Ryan has recognized and preserves his gift

John Steadman

May 03, 1991|By John Steadman

Those grains of sand in the hourglass are frozen. Nolan Ryan, you see, defies the passing of time. He holds off the tick of the clock, and there's never a need to turn the calendar. He is a pitching antique, a marvel of the age.

At 44, most baseball players have reluctantly accepted enforced retirement, brought on by the harsh reality that there's no market for their deteriorating services. Ryan is the exception. He pitched his seventh no-hitter Wednesday night against Toronto to establish again, with irrefutable evidence, that he is an absolute marvel -- a physical phenomenon of astonishing proportion.

For a reaction to what rare quality Ryan has that no other man has previously demonstrated in more than a century-and-a-half of throwing a baseball from 60 feet, 6 inches, let's solicit the professional opinion of William Neill III, chief physical therapist at the Kernan Hospital. Neill is a fellow of the American College of Sports Medicine and a man who has been administering to the physical needs and repair of athletes for 40 years.

What inner quality separates Ryan from all the rest? "It can't be put into words," said Neill. "What he has is a great gift from God that Nolan has honored and never abused. You have to be lucky to have been given it and also to be able to recognize you have it. To be able to sustain what he does for so long at such a high rate of proficiency puts him in a category few athletes have ever achieved.

"You might think there's some deep innermost secret but the truth of the matter is athletes are made, not born," Neill said. "With Nolan, it's a stroke of luck in genetics. It's an abnormality to do what he does. I always told Jim Palmer each arm is rationed a certain number of pitches. When they are used up, that's it. There's no place to go where you can put in an order for more."

In his practice, Neill has worked with athletes of all ages, male and female, hall of famers and nondescripts, including baseball, football, basketball, hockey, soccer, lacrosse and tennis players, as well as golfers, jockeys, figure skaters, skeet shooters and mountain climbers. He realizes throwing a baseball -- as the late Dr. George Bennett, famed orthopedic surgeon at Johns Hopkins Hospital, always maintained -- "is an unnatural movement."

"The shoulder wasn't constructed to accept the enormous pressure baseball players put on it," Neill said. "But Ryan's shoulder has held together. Man is the only creature to ever throw a ball at a premeditated target, so the throw in its basic sense is unnatural. A shoulder loses its resiliency from the normal wear and tear it is subjected to in baseball. I don't want to sound redundant but what Nolan has is a gift, and he is to be respected for sustaining that important gift with proper diet and workouts."

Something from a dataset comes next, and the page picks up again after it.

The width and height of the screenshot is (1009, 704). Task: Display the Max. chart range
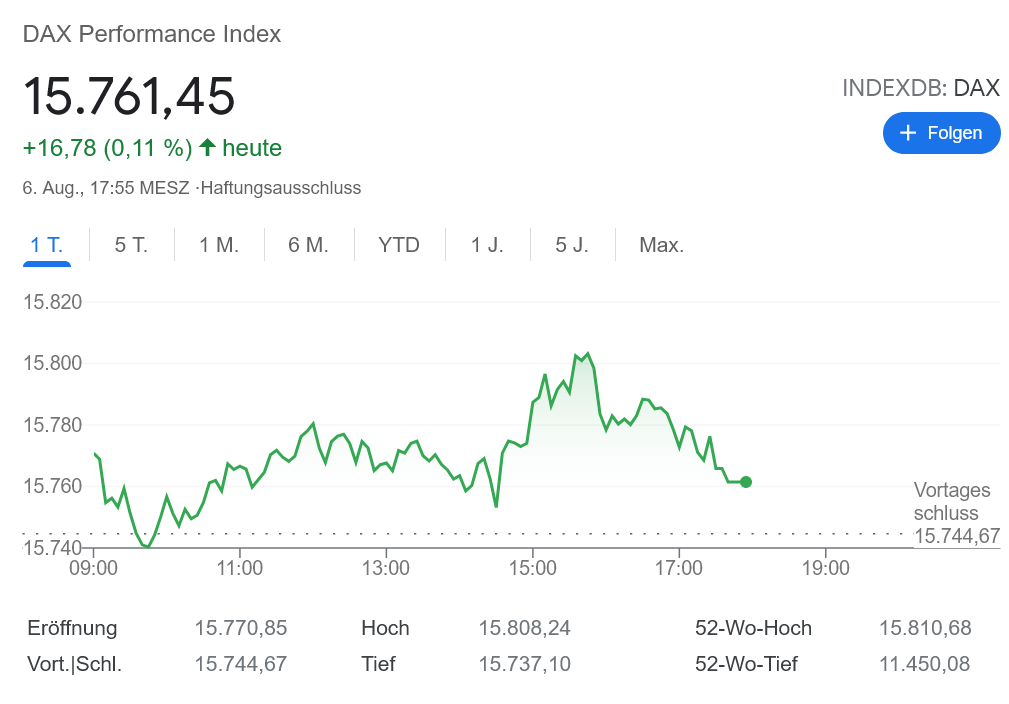click(x=661, y=245)
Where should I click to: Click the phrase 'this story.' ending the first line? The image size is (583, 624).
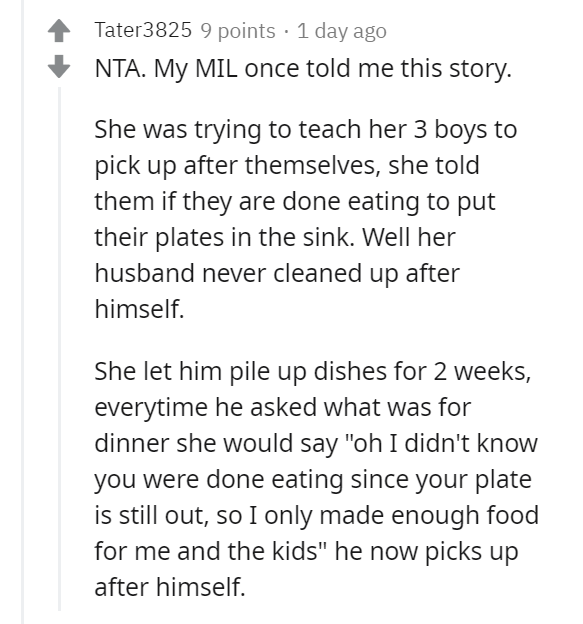(x=456, y=69)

Flexibility begins to regress when a man or woman reaches 40, said Neill. But Ryan is not simply playing a young man's game. He silenced the Toronto Blue Jays, the best hitting team in the American League, with sheer power in recording his latest jewel of a no-hitter. The average speed of his fastball reached 93 mph, which also happened to be the speed of his final pitch.

This from a man who has been throwing a baseball professionally for 27 years, including the minors and the majors. It means growing older hasn't eroded his ability to throw hard. A "junkball" pitcher -- one with a freak delivery, such as Hoyt Wilhelm or Emil "Dutch" Leonard with the knuckleball -- can conceivably get out batters far past the normal stay of longevity.

But here's Ryan continuing to reach back for the strength to fire a fastball past the opposition. Now he has authored seven career no-hitters, three more than anyone else in history.

"Pitching is a complete body involvement -- feet, ankles, legs, back, shoulders, neck, head, arm, forearm, wrist and hand," said Neill. "His shoulder joints obviously have been beautifully maintained. It would be a fantastic study to examine why his tissue is so superlative. I can't answer why. I go back to it all being a blessing from God."

Most baseball players his age have put the game long behind them, via the arbitrary dictates of nature. They're looking ahead to collecting pensions, putting in a garden, establishing a grooved golf swing and wondering how the fish are biting. Not Nolan Ryan. He sends batters, some less than half his age, back to the dugout screaming for mercy.